**Questions on the material**:
1. List every attribute in the table of the breed profile, each with the value it is given.
2. Edit a passage of the breed profile. Start at the words "History and Origins" and stop after "of their warrens.", and write the passage with "ferrets" replaced by "terriers".

**Selected extract**:
▼▼▼

- Dog suitable for owners with some experience
- Extra training required
- Need to be aware of potential health issues
- Enjoys active walks
- Needs under an hour of walking a day
- Small dog
- Minimum drool
- Requires grooming once a week
- Chatty and vocal dog
- Barks and alerts to visitors/anything unusual
- Could have issues with unknown dogs but gets along with known dogs
- May need additional training to live with other pets
- May need additional supervision to live with children
- Needs a small garden
- Can happily live in the city
- Can be left occasionally with training
|Lifespan:||12 – 16 years|
|Weight:||4.5 – 5kg|
|Height:||12 – 15cm|
|Colours:||Range of colours|
|Kennel Club Group:||Hound|
|Easy to train:||2/5|
|Tolerates being alone:||3/5|
|Likes other pets:||3/5|
This dog can be very independent and needs kind, consistent, patient training. Early socialisation is required in order to acclimate Miniature Wire-Haired Dachshunds to children, strangers and other animals. They are a breed that becomes very attached to their family and usually one family member in particular, but they can be reserved with strangers.
The Dachshund will suit an owner who may not have much space but wants a strong-minded, determined, one-person dog who will go everywhere with them - as the Dachshund does not like being left.
History and Origins
Country of Origin: Sweden
Dachshunds can be traced back to 15th century Germany. However, Dachshund-type dogs have appeared in ancient Egyptian and Mexican art and remains of a similar dog were found with shipwreck remnants in Italy, dating back to the 1st century AD. The German breed standard was set in 1879 and the breed club established in 1888. Dachshunds were exported to Great Britain with Prince Albert and became popular in Britain and America throughout the 19th century. Miniature Dachshunds were used in lieu of ferrets to hunt rabbits out of their warrens.
Did You Know?
- It is thought that a translation error is why this breed appears in the hound group and not the terrier group! Its German name means Badger Dog, but back in 1874 when the breed was entered in the English stud book, authors wrongly translated the German ‘hund’ as ‘hound’ rather than as ‘dog’. Many owners will agree that living with a Dachshund feels more like living with a terrier than a hound!
- The miniature Dachshund is one of the most long-lived of all dog breeds.

▲▲▲

Stored data:
▼▼▼

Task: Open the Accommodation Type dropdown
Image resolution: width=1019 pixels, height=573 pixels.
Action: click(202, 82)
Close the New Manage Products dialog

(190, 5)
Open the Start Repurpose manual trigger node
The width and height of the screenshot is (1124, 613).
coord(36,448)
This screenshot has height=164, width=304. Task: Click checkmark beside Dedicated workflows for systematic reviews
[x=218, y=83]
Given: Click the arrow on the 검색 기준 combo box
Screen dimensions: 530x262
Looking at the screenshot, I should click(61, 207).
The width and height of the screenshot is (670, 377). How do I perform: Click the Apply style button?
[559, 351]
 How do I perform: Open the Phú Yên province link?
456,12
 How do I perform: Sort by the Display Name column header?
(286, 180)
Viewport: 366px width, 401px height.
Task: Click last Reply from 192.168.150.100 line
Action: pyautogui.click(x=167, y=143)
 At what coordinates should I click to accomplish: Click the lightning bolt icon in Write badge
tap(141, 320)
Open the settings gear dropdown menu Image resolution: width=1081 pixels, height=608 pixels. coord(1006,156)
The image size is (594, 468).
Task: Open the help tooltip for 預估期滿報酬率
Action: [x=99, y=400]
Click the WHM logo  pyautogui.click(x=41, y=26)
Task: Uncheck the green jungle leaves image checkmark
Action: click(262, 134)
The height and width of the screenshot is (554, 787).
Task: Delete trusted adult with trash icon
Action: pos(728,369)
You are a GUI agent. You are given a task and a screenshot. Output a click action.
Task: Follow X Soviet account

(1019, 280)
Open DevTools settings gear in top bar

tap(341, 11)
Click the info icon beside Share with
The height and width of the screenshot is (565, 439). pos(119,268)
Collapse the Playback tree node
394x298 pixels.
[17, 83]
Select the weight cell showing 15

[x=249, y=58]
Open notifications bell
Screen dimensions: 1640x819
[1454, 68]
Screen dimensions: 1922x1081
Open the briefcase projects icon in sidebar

▲▲▲

**Responses by item number**:
1.
- Lifespan: 12 – 16 years
- Weight: 4.5 – 5kg
- Height: 12 – 15cm
- Colours: Range of colours
- Kennel Club Group: Hound
- Easy to train: 2/5
- Tolerates being alone: 3/5
- Likes other pets: 3/5

2.
History and Origins
Country of Origin: Sweden
Dachshunds can be traced back to 15th century Germany. However, Dachshund-type dogs have appeared in ancient Egyptian and Mexican art and remains of a similar dog were found with shipwreck remnants in Italy, dating back to the 1st century AD. The German breed standard was set in 1879 and the breed club established in 1888. Dachshunds were exported to Great Britain with Prince Albert and became popular in Britain and America throughout the 19th century. Miniature Dachshunds were used in lieu of terriers to hunt rabbits out of their warrens.